There’s the whole “what makes it organic?” argument. There are reports and studies that show that some of the stuff that’s being touted as organic isn’t really organic after all. Then, you get all the conflicting reports about which foods are worth buying organic. Today’s general rule of thumb is that those foods with thick peels we remove, such as bananas and oranges, aren’t worth the cost of buying organic because any of the residual pesticides and chemicals won’t be in the actual fruit. Peaches, apples, and strawberries are a completely different story. The thin skin on these fruits make them worth buying organic. Some fruits and vegetables don’t, for whatever reason, absorb the chemicals. The Wall Street Journal has a pretty good article on “When Buying Organic Makes Sense -- and When It Doesn't”.

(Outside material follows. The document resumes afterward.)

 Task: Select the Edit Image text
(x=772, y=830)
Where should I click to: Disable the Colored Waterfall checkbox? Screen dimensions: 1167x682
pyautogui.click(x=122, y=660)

Okay. This is embarrassing. I have another problem. It’s part of that being spoiled thing; i.e., prettier produce. Because they’re not sprayed with pesticides and other chemicals, the organic fruits and vegetables have blemishes and spots and potential cooties. I have this nurturing thing going on. In fact, if I were a superhero, my tagline would have to be “Surprisingly Domestic!” I carefully choose the food I buy. Each piece of fruit or bunch of vegetables is carefully scrutinized. No bruises or dents for my loved ones! Cans aren’t dented. Meat is lean. The dairy has the furthest possible expiration date. (This obsessive attitude toward food is probably part of why I need Weight Watchers.) Honestly? A lot of that organic food looks kind of oogy. I should get over that but a lifetime of habit is hard to overcome.

Still, if I pick up something, intending to purchase it, and find out it’s organic, it really does make me feel better about it. I’ve been doing quite a bit of reading about organic meats and dairy (or at least recombinant bovine growth hormone, or rBGH free) and I think that’s going to be the next change in the Wurdibitsch House. rBGH is given to most cows to boost milk production and may cause higher rates of breast, prostate and colon cancer. That doesn’t sound like good stuff.

For my balancing act this month, I’m going to be looking a little closer at the organic fruits and veggies. I don’t know that we’re making the change but I’m considering it. I will be buying the rBGH-free milk and when the freezer full of FoodSavered meat is running low, I’m heading to the specialty butcher. Hold me. I’m frightened.

National Geographic has a quiz on Getting To Know Your Inner Organic Foodie. I liked this quiz because it has good explanations behind the answers. Unfortunately, you don’t get a score. I’m a competitive person. I like scores. I had to go to and rack up some free rice donations (and scores) to get my competition fix.

In the interest of more balance, I discovered some very funny movies to balance out all the organic/hormone/chemical/cootie talk:

The Meatrix!
Be sure to see Meatrix 2: Revolting and Meatrix 2 ½. Leo, Moopheus and their pals explore the meat industry.

After you get done there, head over to Grocery Store Wars and check out Cuke Skywalker and friends as they battle against Darth Tater.